Task directions. Output only the lines below from the one containing "0519-85182197 (239, 1912)" to the one containing "三丰-卡尺 (199, 218)", exactly as written, both ends kept.

*** Data for this task Section Begins ***

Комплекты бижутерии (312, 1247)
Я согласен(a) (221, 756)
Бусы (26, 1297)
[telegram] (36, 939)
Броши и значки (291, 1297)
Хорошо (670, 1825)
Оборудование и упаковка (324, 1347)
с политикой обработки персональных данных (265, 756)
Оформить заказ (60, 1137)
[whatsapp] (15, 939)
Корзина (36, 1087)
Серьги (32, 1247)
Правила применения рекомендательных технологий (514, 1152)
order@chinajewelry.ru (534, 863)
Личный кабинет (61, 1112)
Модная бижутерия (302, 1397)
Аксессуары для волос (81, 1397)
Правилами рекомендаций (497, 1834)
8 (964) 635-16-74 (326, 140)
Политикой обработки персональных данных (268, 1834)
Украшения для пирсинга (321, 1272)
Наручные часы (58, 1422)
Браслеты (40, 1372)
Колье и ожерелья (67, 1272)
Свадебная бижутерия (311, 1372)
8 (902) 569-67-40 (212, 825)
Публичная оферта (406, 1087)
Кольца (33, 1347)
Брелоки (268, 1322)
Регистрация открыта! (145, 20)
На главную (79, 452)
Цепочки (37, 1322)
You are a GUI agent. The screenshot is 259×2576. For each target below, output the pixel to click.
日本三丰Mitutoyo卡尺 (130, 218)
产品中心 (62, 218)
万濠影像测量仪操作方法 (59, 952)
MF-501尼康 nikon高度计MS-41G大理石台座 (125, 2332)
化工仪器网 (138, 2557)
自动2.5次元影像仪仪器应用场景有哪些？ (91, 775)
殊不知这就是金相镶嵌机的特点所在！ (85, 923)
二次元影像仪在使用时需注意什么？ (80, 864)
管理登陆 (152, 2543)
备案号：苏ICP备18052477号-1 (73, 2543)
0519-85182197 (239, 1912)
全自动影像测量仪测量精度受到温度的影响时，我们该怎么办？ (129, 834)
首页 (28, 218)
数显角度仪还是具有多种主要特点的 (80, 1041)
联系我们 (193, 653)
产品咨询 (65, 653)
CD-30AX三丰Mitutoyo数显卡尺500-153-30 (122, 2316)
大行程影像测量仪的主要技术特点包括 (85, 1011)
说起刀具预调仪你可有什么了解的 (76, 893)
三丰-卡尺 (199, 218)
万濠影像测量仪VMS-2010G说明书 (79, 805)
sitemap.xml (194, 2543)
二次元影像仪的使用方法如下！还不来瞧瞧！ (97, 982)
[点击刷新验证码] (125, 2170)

*** Data for this task Section Ends ***

Task result.
0519-85182197 (239, 1912)
全自动影像测量仪测量精度受到温度的影响时，我们该怎么办？ (129, 834)
首页 (28, 218)
数显角度仪还是具有多种主要特点的 (80, 1041)
联系我们 (193, 653)
产品咨询 (65, 653)
CD-30AX三丰Mitutoyo数显卡尺500-153-30 (122, 2316)
大行程影像测量仪的主要技术特点包括 (85, 1011)
说起刀具预调仪你可有什么了解的 (76, 893)
三丰-卡尺 (199, 218)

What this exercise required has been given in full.